Here is the Sincerely Benson album review! In recent years, BNXN has become somewhat of a “cheat code” to successfully achieve a commercial hit in the Nigerian music industry and the Afrobeats spectrum at large. The singer’s resonant vocal texture, paired with his deep-cut lyricism, vocal glissando, and trademark melodies, has made him one of the most outsourced singers of his generation, a go-to for a winning hook or chorus.
However, BNXN’S commercial strength over the years has greatly relied on his laurels as a chorus leader on featured records as opposed to his solo efforts. This seeming inability to replicate the genius that he has invested in the songs of others into his recording has subsequently led to several empirical views that have often threatened to question and trivialise his reputation as a hit-maker, leaving for a public allusion that his hit-making talent only comes into play in songs where the baton has been passed to him, furthermore implying that the artist can’t carry his weight (figuratively speaking, of course).
While such claims might hold water and are very valid opinionated views, they, however, seem limited to a myopic interpretation of what Bnxn’s art should sound like either as a solo or featured act, ultimately displaying the quintessential industry-led mirage that has vehemently championed the narrative of solo “hits” over artistic collaborations and the strength that lies therein.
Of course, this is not to say that solo hits aren’t a vast description of an artist’s talent; in fact, they are very much sacrosanct in keeping the career of any artist afloat. However, in Bnxn’s case, his inability to be a serial solo hitmaker hasn’t diminished his inherent artistry, and he makes this glaring in his debut full-length body of work, ‘Sincerely, Benson’.
Dating back to the early days when BNXN first went by the alias BUJU, the singer has always thrived better on slow-metered and mid-tempo beats that embodied more rhythm and blues, Afro-pop elements that allowed for his songwriting penchant (songs like ‘Energy,’ ‘A Day in Lagos,’ and ‘Commander’ would suffice).

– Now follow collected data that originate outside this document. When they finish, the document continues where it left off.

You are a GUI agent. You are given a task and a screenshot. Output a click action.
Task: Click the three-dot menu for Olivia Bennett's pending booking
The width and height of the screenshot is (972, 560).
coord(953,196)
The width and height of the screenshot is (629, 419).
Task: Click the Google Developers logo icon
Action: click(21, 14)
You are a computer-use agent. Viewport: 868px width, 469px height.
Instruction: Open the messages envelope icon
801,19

In the singer’s LP debut effort, he dogmatically sticks to this formula.
On record opener ‘My Life’, smooth fingerpicked guitar progressions reminiscent of an R&B ballad precede Bnxn’s slight off-key rendition of an introspective number centred on retrospection.
My Life is quickly followed by ‘Best of Me’, a delicious high-pitched bounce that is largely a by-product of British producer JAE5’s genius. BNXN’s penmanship is one of the song’s high-key moments, as is his brilliant interpolation of a Santan Dave lyric.

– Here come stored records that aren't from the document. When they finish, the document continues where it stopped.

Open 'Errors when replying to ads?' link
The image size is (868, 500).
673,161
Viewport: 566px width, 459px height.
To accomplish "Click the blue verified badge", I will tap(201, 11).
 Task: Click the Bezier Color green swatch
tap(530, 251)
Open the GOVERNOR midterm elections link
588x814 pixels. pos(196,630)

The digital tropical xylophone melodies of ‘Maximum Damage,’ featuring UK rapper Headie One, are matched with hefty kicks and Buju’s tonics.
Mukulu starts with a lacklustre delivery in the opening chorus before being aptly revived by its preceding verse, in which Bnxn flows seamlessly. The lushly produced Afro-pop ballad tries to sway a lover.
‘Gwagwalada’ featuring Kizz Daniel and Seyi Vibez makes the next entry, and the hit record speaks for itself. Gwagwalada is followed by a sensational feat at sampling in the form of ‘English and Pidgin’. The Sarz produced bop samples of the vocals of the Canadian band, Magic!’s lead singer, Nasri.
For most of Bnxn’s debut full-length body of work, it is easy to decipher that the soundscape is targeted at an organic spectrum of music listeners. This is perhaps why ‘Sincerely, Benson’ might project itself as a repetitious album as it aims to reflect the sonic sincerity of its progenitor- even if it means featuring a barrage of “odd” sounds that are otherwise not considered commercial, boring, or monotonous, and one would like to think this is fair, especially if you resonate with most of the album’s thematic expressions.
Overall, ‘Sincerely, Benson’ is Bnxn’s declaration of sonic authenticity, a refusal to kowtow to what the industry thinks is selling.
In summary, his debut album 'Sincerely, Benson' reflects his commitment to his signature style, challenging the industry's preference for solo hits over artistic collaborations.